I have a confession. I struggle with perfectionism. And by perfectionism, I mean I’m overly concerned with what other people will think of me so I try to make sure anything I do is presentable enough for the judgmental public.

“Perfectionism is a self-destructive and addictive belief system that fuels this primary thought: “If I look perfect, live perfectly, and do everything perfectly, I can avoid or minimize the painful feelings of shame, judgment, and blame.”

-Brene Brown-

Even writing this post is such a struggle because I’m distracted with thoughts of you judging me as you read, but I’m going to share what I’ve been learning anyway.

Perfectionism Kills Your Creativity by Shaming You For Making Mistakes

Perfectionism is a contagious disease that spreads and we can catch it if were not careful. I’ve lost count of times I’ve let other people’s perfectionism bleed into my life. I’ve had very unpleasant experiences where others shamed me for making mistakes, which led me to believe my faults meant something was horribly wrong with me. I still cringe when thinking back on moments I got labeled by peers and friends for an error I made. The embarrassment alone convinced me I should never make mistakes again and I ended up setting the unobtainable standard of perfection for myself.

Perfectionism resulted in a self-placed toxic environment which made it impossible for my creativity to grow. I was essentially ashamed of who I was. Each day I was telling myself “Who you are right now is not enough for other people”. I thought less of myself and relied on other people’s acknowledgements to determine my self-worth. I let other people’s opinions be the motivating factor for what life I decide to create for myself.

Perfectionism Kills Your Creativity by Using Your Fear to Motivate You Rather Than Your Passion

Sometimes I’m so paralyzed by the pressure to perform at a certain level I get so self-conscious and end up screwing up anyway. Then I get really hard on myself and put myself down letting it chip away my value as a person. This ended up with me becoming a person who’s easily discouraged and never wanting to try again. I lost courage and started drowning myself in the “what-ifs”.

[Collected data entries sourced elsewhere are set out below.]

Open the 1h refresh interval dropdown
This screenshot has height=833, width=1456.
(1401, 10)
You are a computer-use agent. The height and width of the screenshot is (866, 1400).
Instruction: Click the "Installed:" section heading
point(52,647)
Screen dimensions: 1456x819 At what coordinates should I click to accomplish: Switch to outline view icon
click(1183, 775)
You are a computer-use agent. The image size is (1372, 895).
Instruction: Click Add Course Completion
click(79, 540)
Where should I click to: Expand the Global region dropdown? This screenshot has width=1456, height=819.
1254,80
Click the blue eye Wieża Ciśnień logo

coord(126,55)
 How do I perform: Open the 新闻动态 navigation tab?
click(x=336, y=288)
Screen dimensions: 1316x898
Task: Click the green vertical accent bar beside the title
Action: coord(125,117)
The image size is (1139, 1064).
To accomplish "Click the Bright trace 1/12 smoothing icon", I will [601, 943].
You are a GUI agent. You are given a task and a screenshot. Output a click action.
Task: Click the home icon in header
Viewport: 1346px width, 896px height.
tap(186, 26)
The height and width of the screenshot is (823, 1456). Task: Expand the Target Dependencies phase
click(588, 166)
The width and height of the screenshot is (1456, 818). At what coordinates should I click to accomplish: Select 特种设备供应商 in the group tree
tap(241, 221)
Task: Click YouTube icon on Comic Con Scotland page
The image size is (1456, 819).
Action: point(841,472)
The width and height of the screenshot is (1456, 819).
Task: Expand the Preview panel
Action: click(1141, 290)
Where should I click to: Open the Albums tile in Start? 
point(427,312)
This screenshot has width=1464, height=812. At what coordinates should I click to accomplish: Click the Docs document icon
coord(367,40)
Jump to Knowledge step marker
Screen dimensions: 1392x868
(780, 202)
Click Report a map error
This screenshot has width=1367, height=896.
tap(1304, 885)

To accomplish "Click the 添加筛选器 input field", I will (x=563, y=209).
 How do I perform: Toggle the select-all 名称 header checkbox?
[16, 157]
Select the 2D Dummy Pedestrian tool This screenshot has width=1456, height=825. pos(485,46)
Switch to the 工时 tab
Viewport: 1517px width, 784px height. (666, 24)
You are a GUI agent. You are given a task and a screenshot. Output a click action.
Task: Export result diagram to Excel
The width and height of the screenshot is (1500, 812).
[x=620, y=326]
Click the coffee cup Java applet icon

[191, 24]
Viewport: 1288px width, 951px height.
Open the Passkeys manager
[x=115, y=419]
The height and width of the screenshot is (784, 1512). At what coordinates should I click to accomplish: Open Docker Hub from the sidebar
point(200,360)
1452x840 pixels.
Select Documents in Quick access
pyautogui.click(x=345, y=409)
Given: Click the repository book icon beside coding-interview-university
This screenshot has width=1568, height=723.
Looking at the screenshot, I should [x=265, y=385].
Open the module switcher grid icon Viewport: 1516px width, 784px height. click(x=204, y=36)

“What if what I make is not good enough?”

“What if I get laughed at, embarrassed or rejected?”

“What if I fail?”

This often prevented me from the most important step in creating something, which is simply to get started. I didn’t want to try something unless I had some guarantee it would come out perfect on the first try.

I let my fear of failure and disapproval motivate me to procrastinate rather than letting my desires and passions push my limits and face the challenges as they come along. Moreover, when I stayed stagnant because of my fears, it killed my chances of ever growing as a creative.

Perfectionism Kills Your Creativity and Never Gives You an Opportunity to Grow

The most important lesson I’ve learned in getting over my perfectionism is to first be okay with making mistakes and then paying close enough attention to the mistakes so I can discover the important lessons lying within them.

I love how children start off having no shame. They have the audacity to bring you a drawing even though it’s horrendously colored because they had so much fun creating it.

Children create imperfect things and are ok with it because they don’t know any better, but when adults do the same thing, it’s because they’re being courageous in attempt to create something beautiful.

This helped me learn I was long overdue to create for myself the same kind of environment where I am free to create what I want and not be paralyzed by the thought of what people will think of it. Children make mistakes all the time, and what ruins them is when we shame them in order to manipulate them to change into the way we want them to.

Perfectionism bound me in a prison of an impossible standard, but creativity freed me to express my truest self. As I began to accept and respect myself more, I experienced my creativity bouncing back to life. It may be embarrassing to create something imperfect when you’re an adult, but I learned it is a process, not a one time thing. All the wonderful creations in this world became beautiful through redemption from our mistakes. The world’s greatest inventions have so many failed attempts behind them and the most loving relationships are created through many moments of expressing “I’m sorry” and “I forgive you”.

If you are a perfectionist, I hope you learn as I have we desperately need each other to keep our creativity alive. So let’s make sure to get our hands dirty, color outside the lines, and discover what great things we can create.